Method could help provide more personalized treatments for patients with skin cancer.
Melanoma can be easily treated when caught early, but the real danger arises after the cancer has metastasized.
Now, scientists are using an array of chemical combinations to draw out these malignant cells and deliver more personalized treatments for patients, according to a study published in ACS Central Science.
When these stem-like metastatic cells are identified, they can be cultured and screened for a response with various cancer drugs.
“The vast majority of suffering in cancer is caused by metastasis, and these stem-like cells are believed to be the culprit,” said lead investigator Kristopher Kilian. “But when you take a patient’s cells from a biopsy or excised tumor, they lose their stem cell characteristics once you take them out of the body. We are using chemistry to make designer surfaces to reprogram them to that stem-like state.”

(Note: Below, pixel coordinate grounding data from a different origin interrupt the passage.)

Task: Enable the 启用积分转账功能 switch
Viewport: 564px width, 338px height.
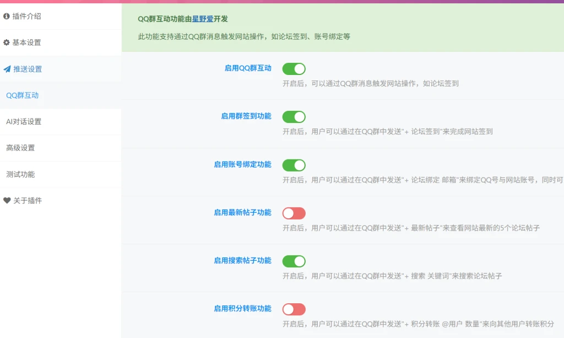Action: click(294, 309)
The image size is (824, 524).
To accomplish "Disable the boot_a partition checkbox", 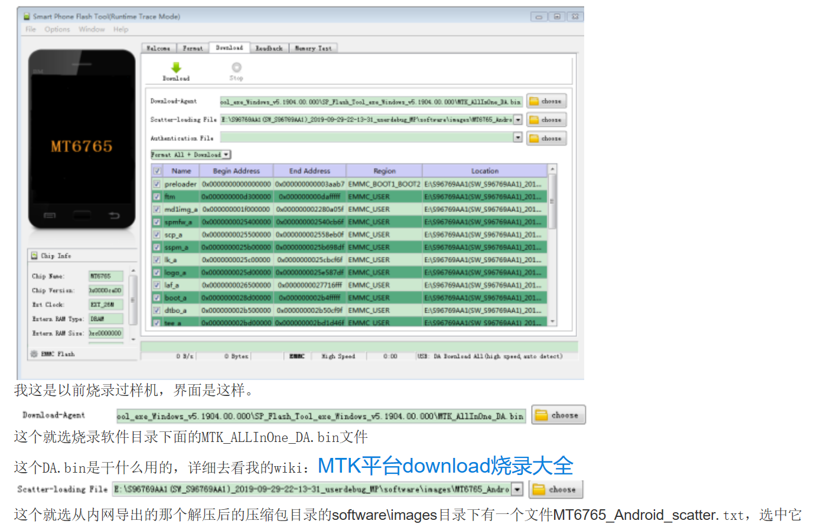I will pyautogui.click(x=157, y=297).
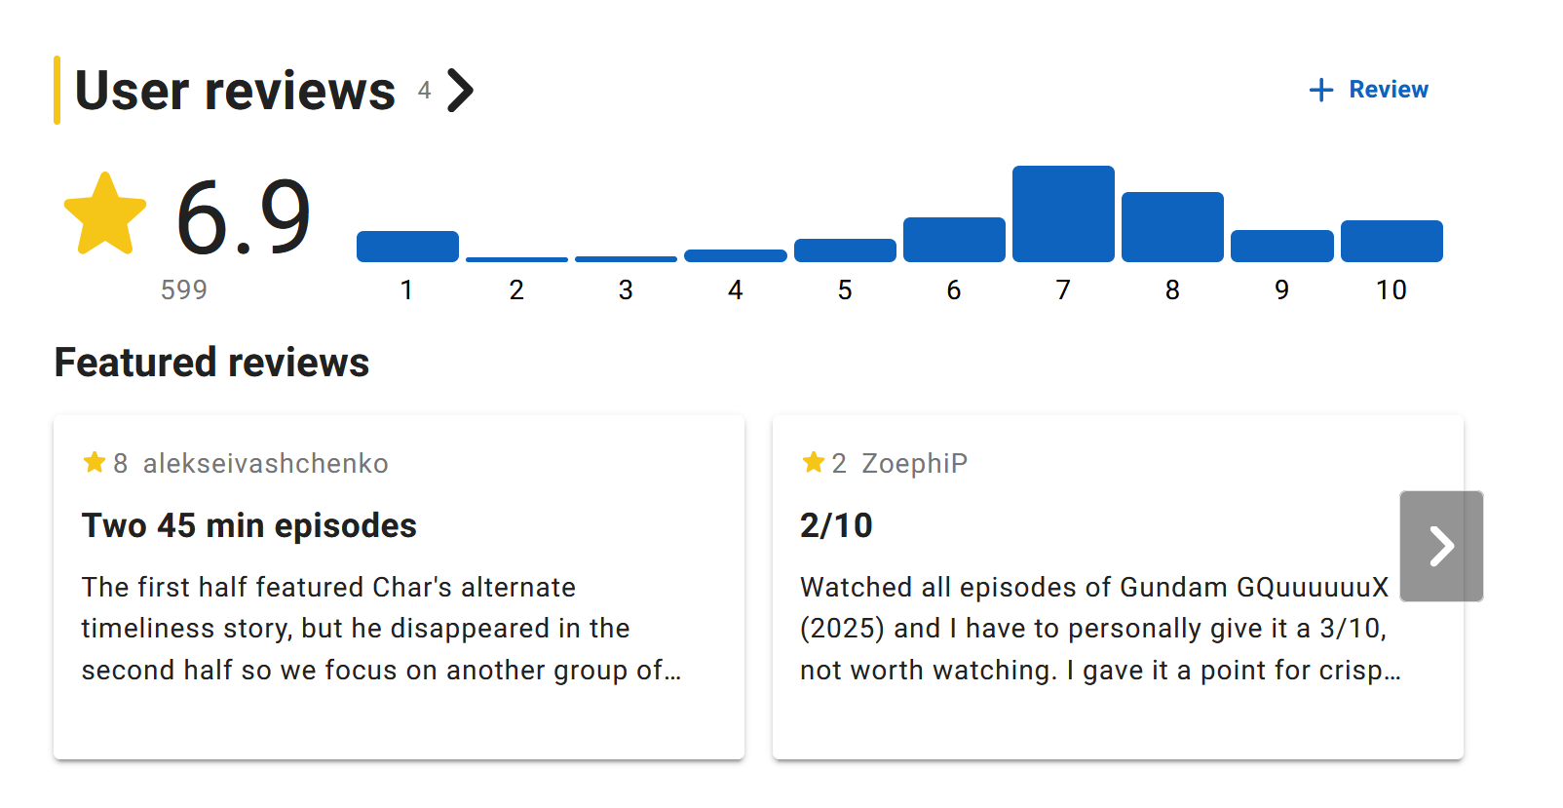Click the small star in alekseivashchenko's review
The height and width of the screenshot is (808, 1563).
[x=95, y=462]
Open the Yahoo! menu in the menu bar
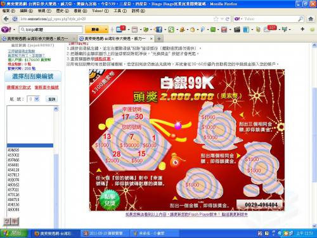 100,11
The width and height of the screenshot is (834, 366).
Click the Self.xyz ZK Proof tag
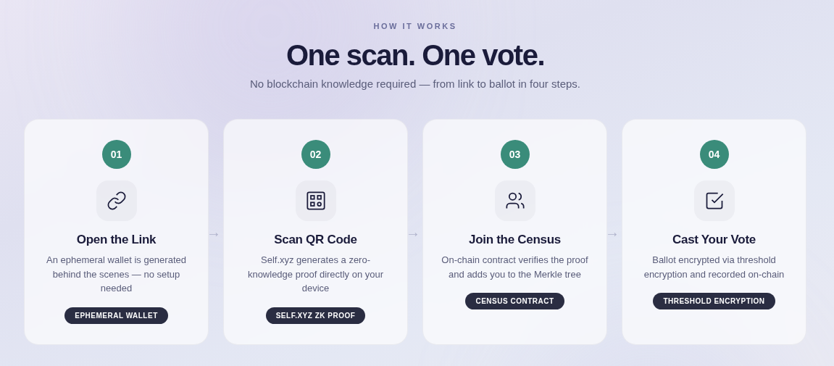(x=316, y=315)
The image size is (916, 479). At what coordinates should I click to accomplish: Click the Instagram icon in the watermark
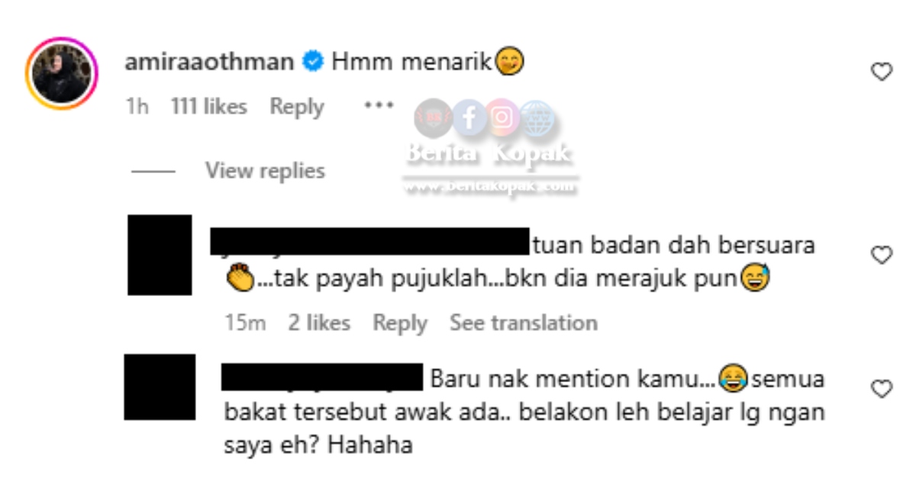502,118
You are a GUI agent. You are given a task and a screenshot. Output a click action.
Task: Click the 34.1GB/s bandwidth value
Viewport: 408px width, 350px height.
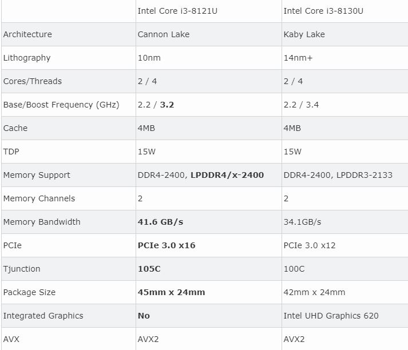[302, 222]
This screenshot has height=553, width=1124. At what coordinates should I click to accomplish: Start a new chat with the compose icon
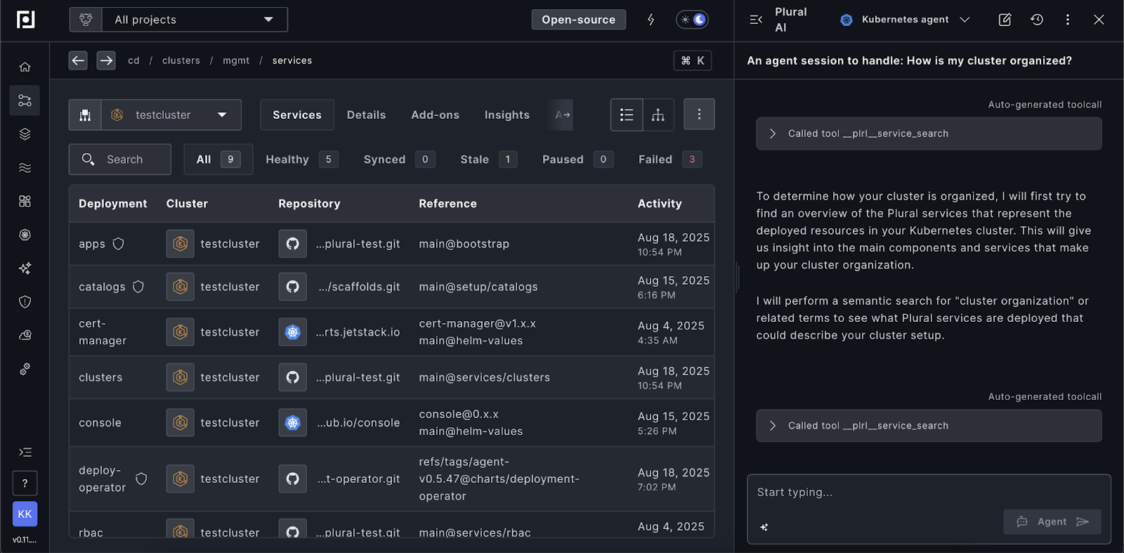(x=1005, y=20)
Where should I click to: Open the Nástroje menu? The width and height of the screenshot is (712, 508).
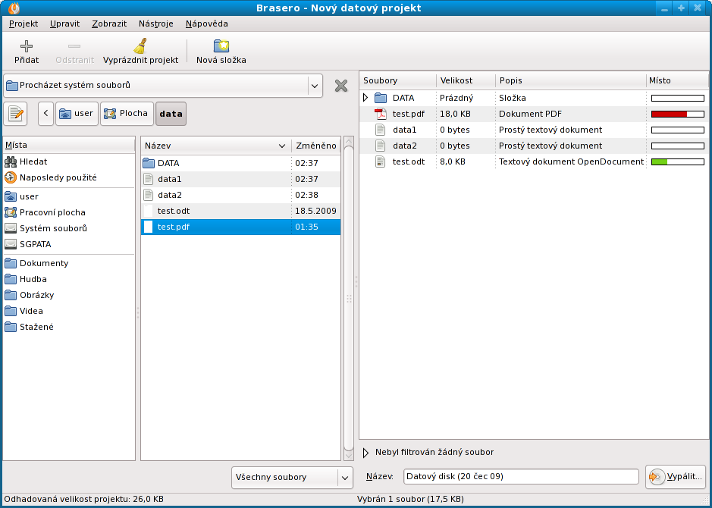[158, 24]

For the study, investigators used 12 protein segments that bind to the surface of cancer cells, and mixed and matched them into 78 different combinations. This was done to recreate the body’s complex chemical environment.
The investigators created a versatile peptide microarray platform that can be screened for cancer cell phenotypic changes in response to ligand-receptor interactions.
Mouse melanoma cells were then cultured on the glass slides with arrays of chemical combinations to determine which combinations triggered the cells to return to their metastatic state.
“The plastic dish coated with these simple peptide combinations could be used to take a patient’s cells, reactivate them to a stem-like state, and screen drugs on them,” Kilian said. “It’s a way to efficiently generate these stem-like metastatic cells to develop patient-specific models for individualized medicine.”
Screening drugs that specifically target these stem-like cells is crucial, since they may not respond the same way to the drug aimed at the tumor, according to Kilian.
This technique could be beneficial for many different cancer types, and the investigators are currently using it to tackle breast and prostate cancers.
“This is where having a high-throughput technique like an array is very powerful,” Kilian said. “If you have all the chemical combinations on a single chip, you find out which ones work. If you can isolate the metastatic cancer cells, you can understand them, and then you can treat them.”